[PATCH] x86/svm: Use flush-by-asid when available

Andrew Cooper posted 1 patch 3 years, 10 months ago
Patches applied successfully (tree, apply log)
git fetch https://github.com/patchew-project/xen tags/patchew/20200505182539.12247-1-andrew.cooper3@citrix.com
xen/arch/x86/hvm/svm/asid.c       | 9 ++++++---
xen/include/asm-x86/hvm/svm/svm.h | 1 +
2 files changed, 7 insertions(+), 3 deletions(-)
[PATCH] x86/svm: Use flush-by-asid when available
Posted by Andrew Cooper 3 years, 10 months ago
AMD Fam15h processors introduced the flush-by-asid feature, for more fine
grain flushing purposes.

Flushing everything including ASID 0 (i.e. Xen context) is an an unnecesserily
large hammer, and never necessary in the context of guest TLBs needing
invalidating.

When available, use TLB_CTRL_FLUSH_ASID in preference to TLB_CTRL_FLUSH_ALL.

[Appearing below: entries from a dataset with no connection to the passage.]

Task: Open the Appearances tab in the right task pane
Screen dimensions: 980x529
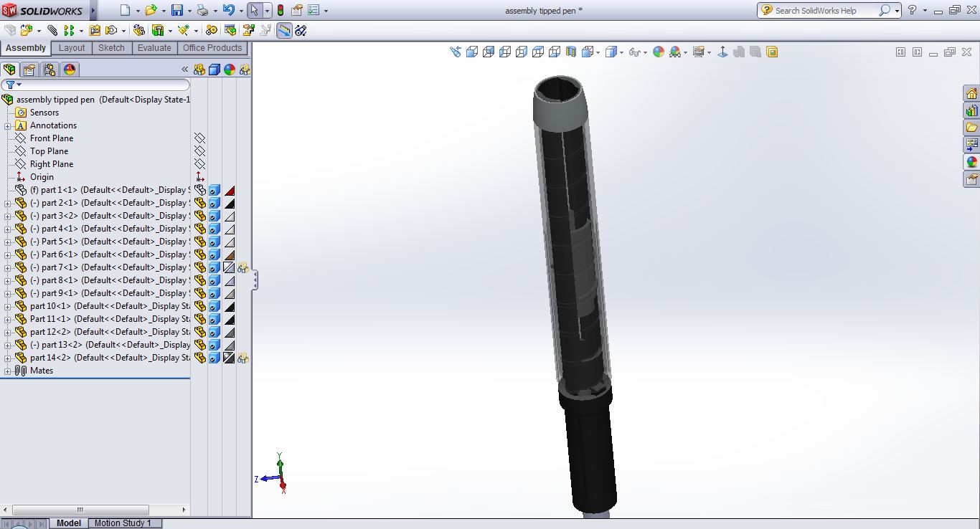Action: click(971, 162)
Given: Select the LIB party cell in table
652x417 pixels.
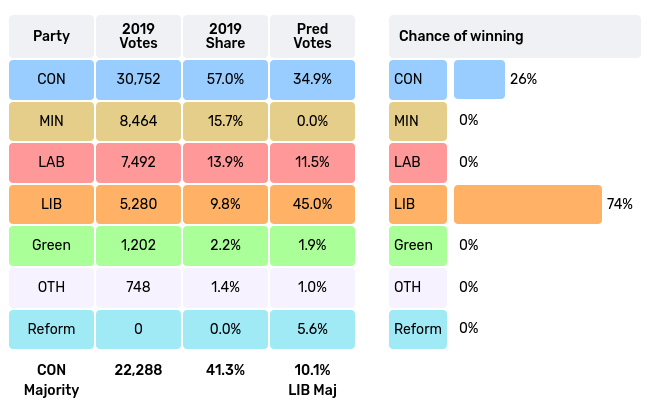Looking at the screenshot, I should click(x=51, y=204).
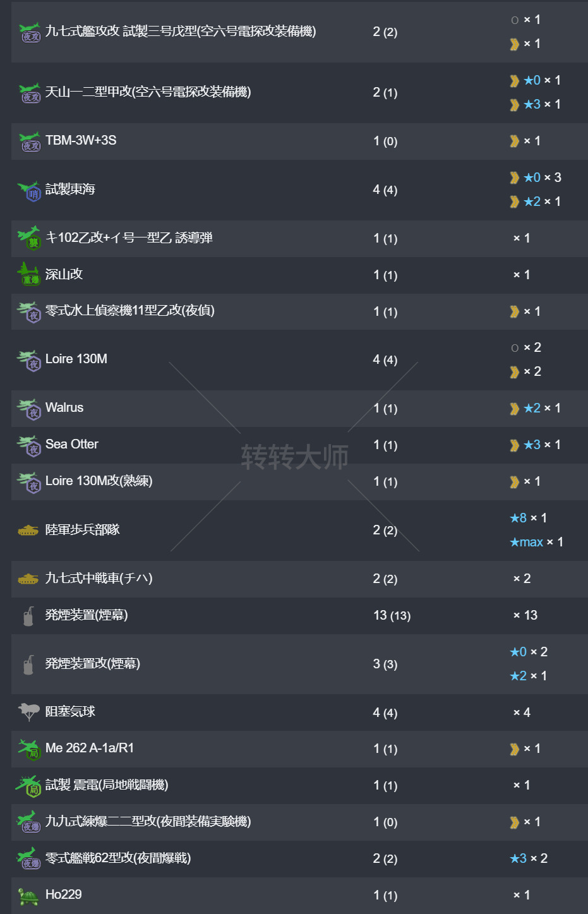Click the green plane icon beside キ102乙改
Viewport: 588px width, 914px height.
29,238
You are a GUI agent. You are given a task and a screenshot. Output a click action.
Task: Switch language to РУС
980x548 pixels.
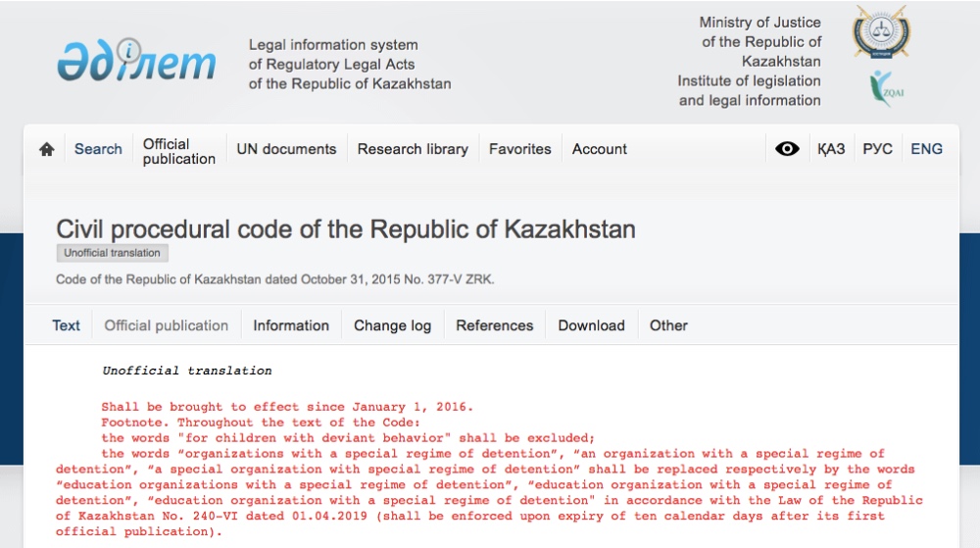(x=877, y=149)

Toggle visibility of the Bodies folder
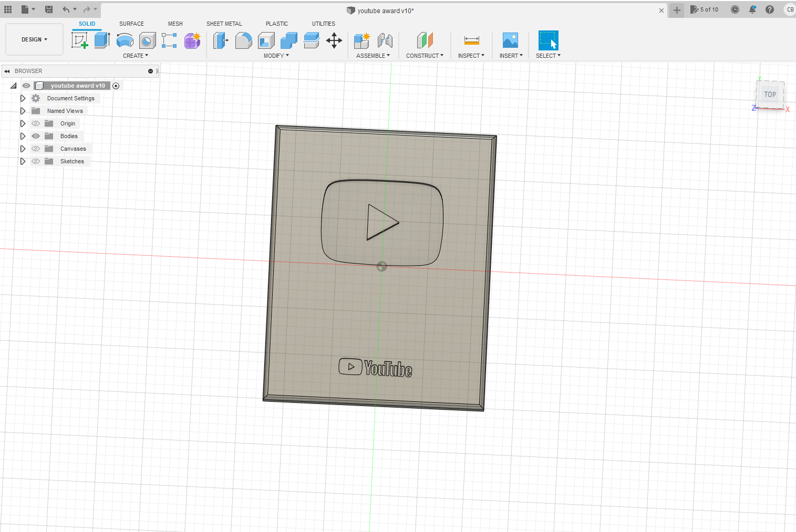click(35, 135)
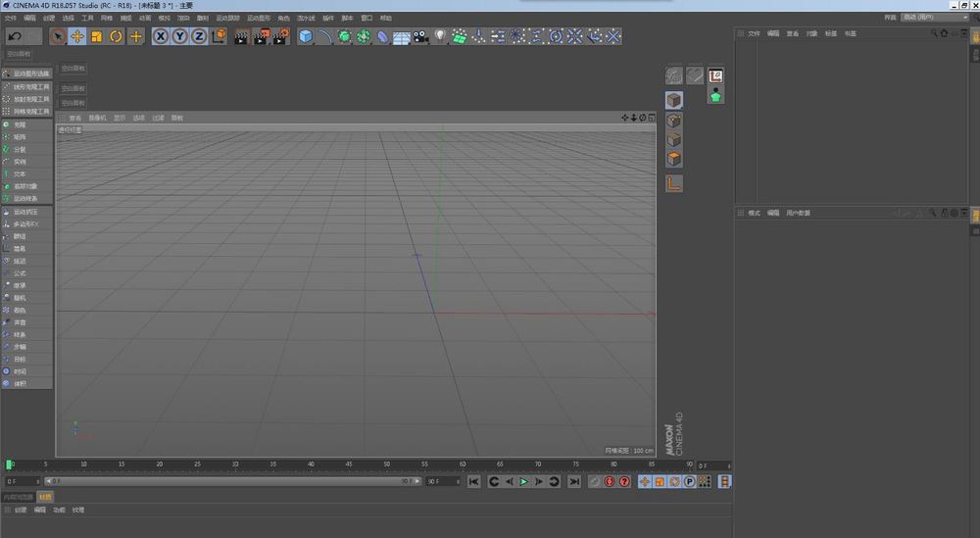The height and width of the screenshot is (538, 980).
Task: Toggle the Z axis lock
Action: tap(198, 36)
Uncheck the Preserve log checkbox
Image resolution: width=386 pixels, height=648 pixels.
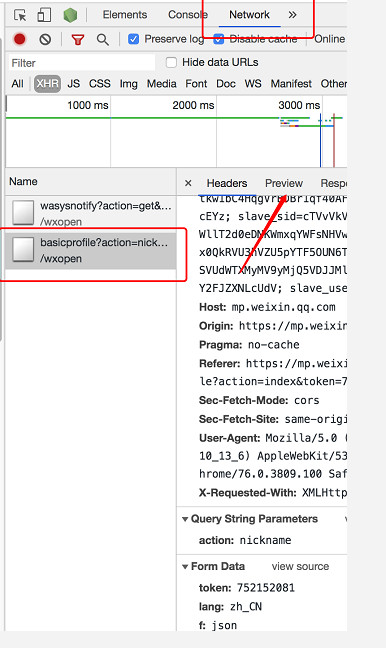(x=133, y=39)
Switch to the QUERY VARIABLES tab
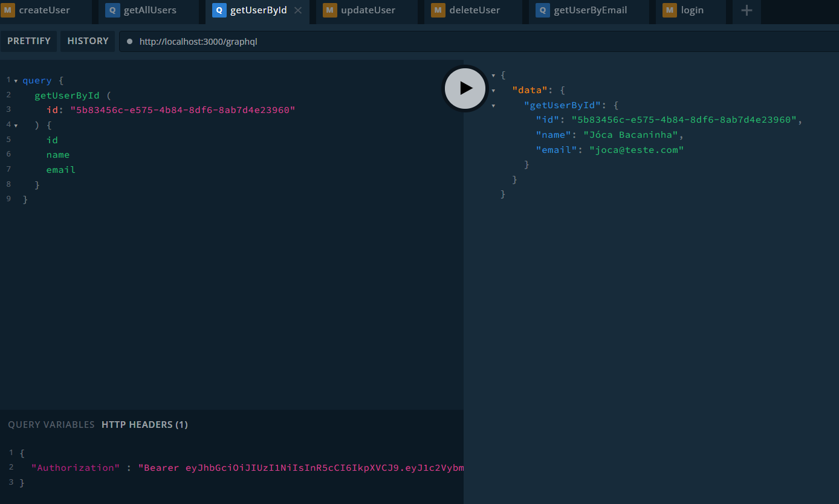The height and width of the screenshot is (504, 839). 51,424
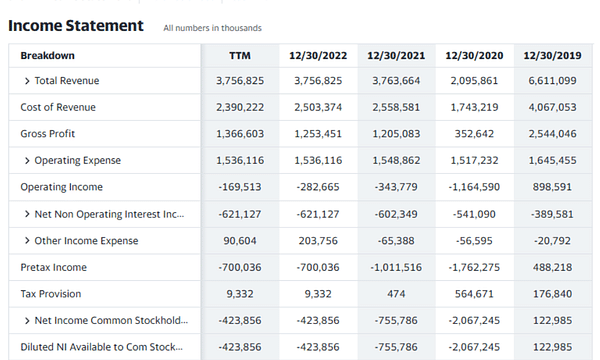
Task: Select the 12/30/2021 column header
Action: click(396, 56)
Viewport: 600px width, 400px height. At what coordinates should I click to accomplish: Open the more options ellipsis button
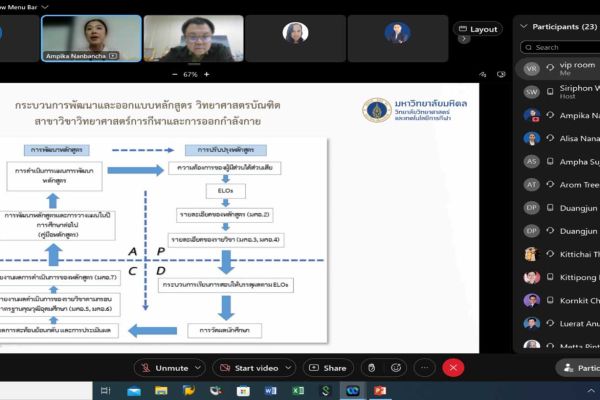[x=425, y=368]
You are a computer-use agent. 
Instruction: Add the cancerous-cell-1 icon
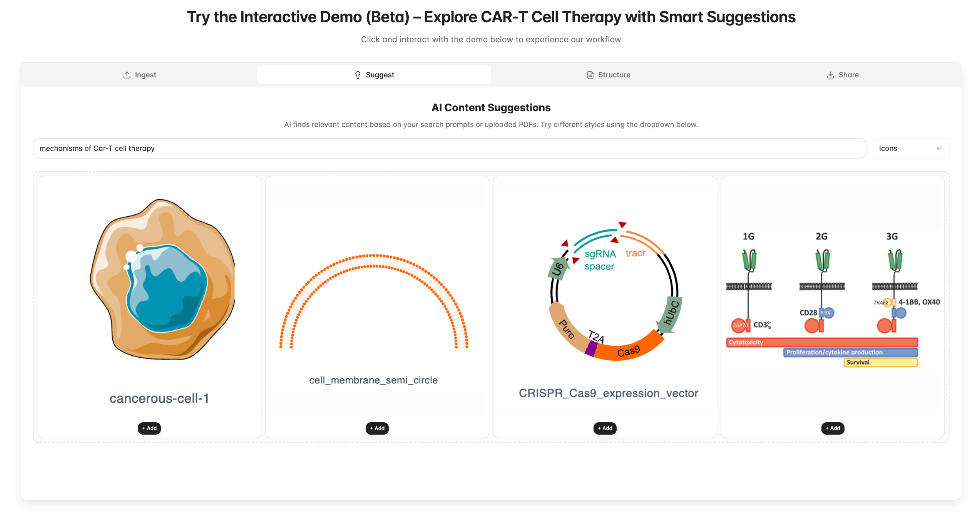[149, 428]
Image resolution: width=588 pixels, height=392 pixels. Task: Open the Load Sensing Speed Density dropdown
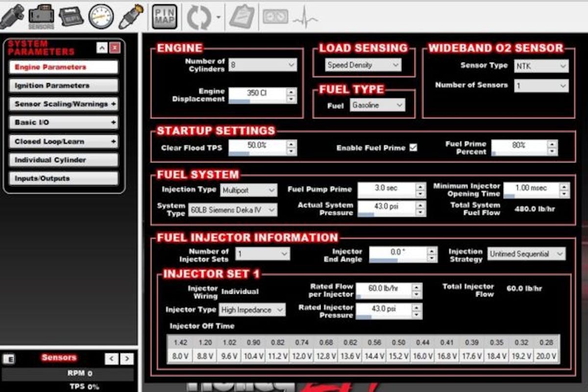coord(363,65)
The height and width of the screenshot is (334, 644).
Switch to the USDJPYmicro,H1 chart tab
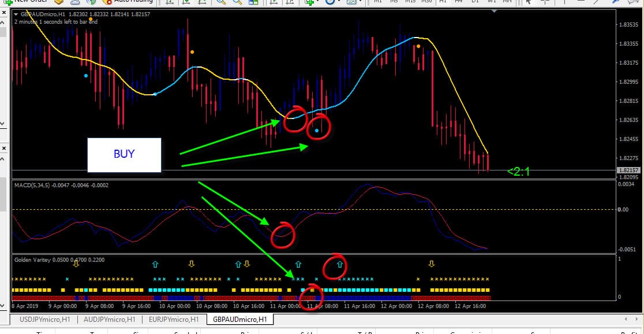[45, 319]
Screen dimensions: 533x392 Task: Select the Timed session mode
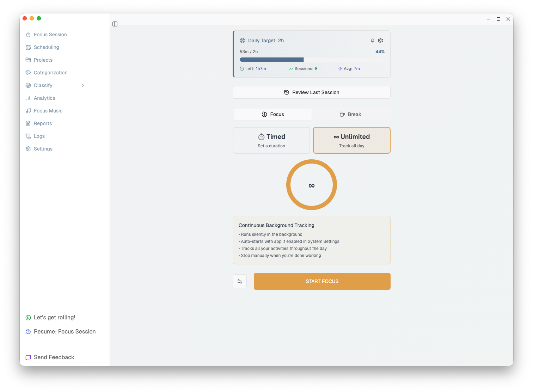click(x=271, y=140)

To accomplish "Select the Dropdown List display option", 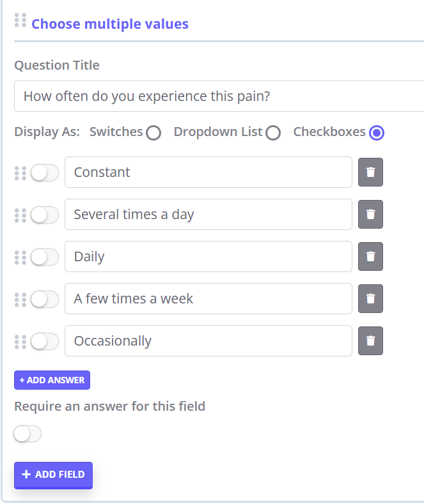I will (x=273, y=132).
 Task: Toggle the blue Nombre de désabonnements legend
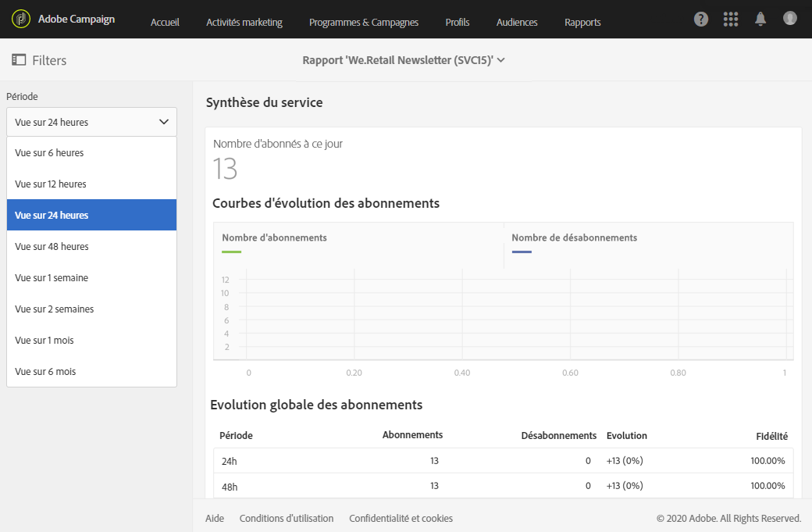pos(575,244)
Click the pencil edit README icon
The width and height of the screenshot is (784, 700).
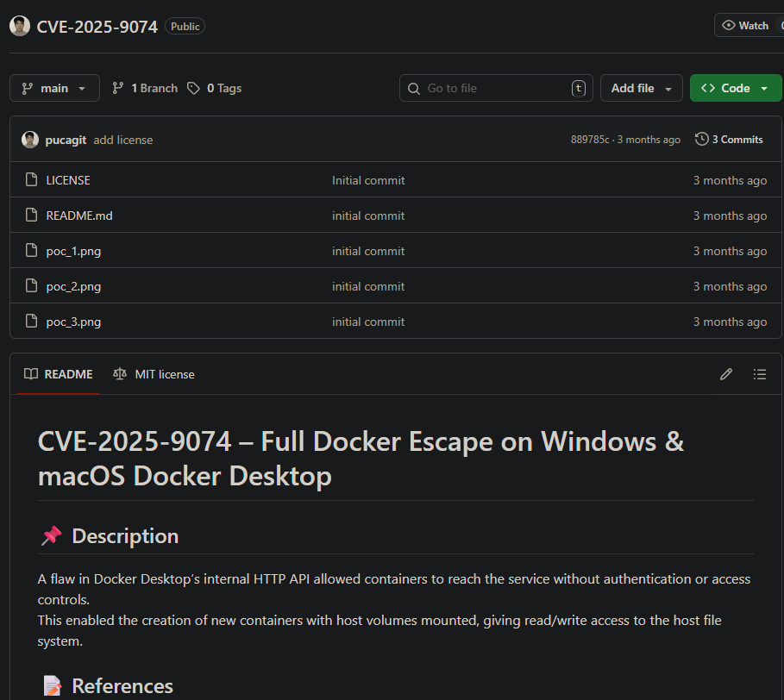(x=726, y=374)
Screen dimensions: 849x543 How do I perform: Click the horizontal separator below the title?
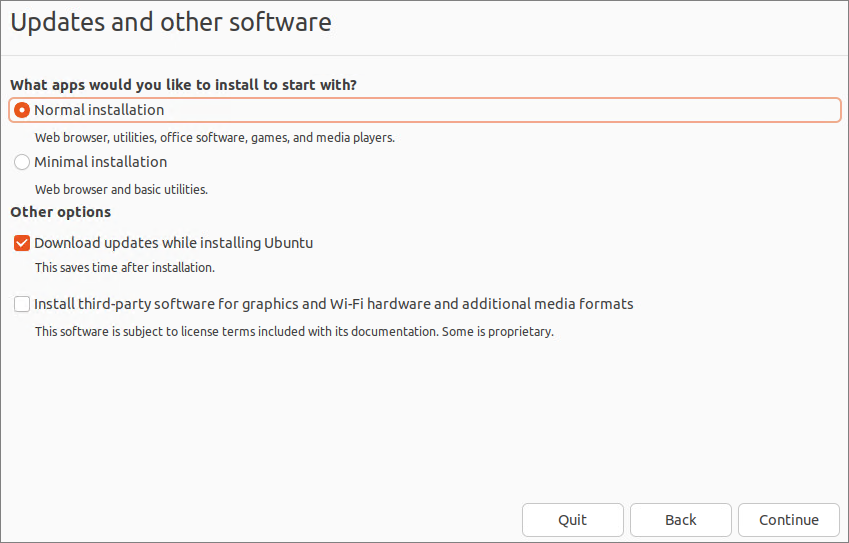coord(424,55)
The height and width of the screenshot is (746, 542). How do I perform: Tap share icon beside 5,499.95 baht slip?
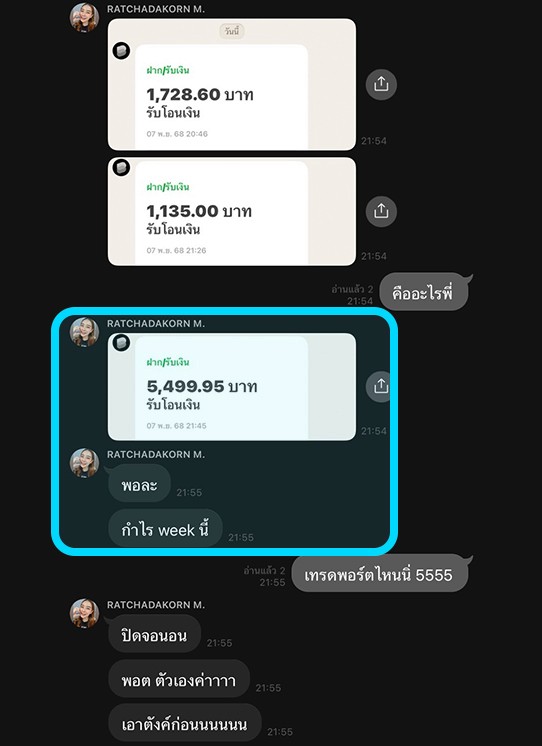[x=379, y=386]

Signed-off-by: Andrew Cooper <andrew.cooper3@citrix.com>
---
CC: Jan Beulich <JBeulich@suse.com>
CC: Wei Liu <wl@xen.org>
CC: Roger Pau Monné <roger.pau@citrix.com>

The APM currently describes tlb_control encoding 1 as "Flush entire
TLB (Should be used only by legacy hypervisors.)".  AMD have agreed that this
is misleading and should say "legacy hardware" instead.

This change does come with a minor observed perf improvement on Fam17h
hardware, of ~0.6s over ~22s for my XTF pagewalk test.  This test will spot
TLB flushing issues, but isn't optimal for spotting the perf increase from
better flushing.  There were no observed differences for Fam15h, but this
could simply mean that the measured code footprint was larger than the TLB on
this CPU.
---
 xen/arch/x86/hvm/svm/asid.c       | 9 ++++++---
 xen/include/asm-x86/hvm/svm/svm.h | 1 +
 2 files changed, 7 insertions(+), 3 deletions(-)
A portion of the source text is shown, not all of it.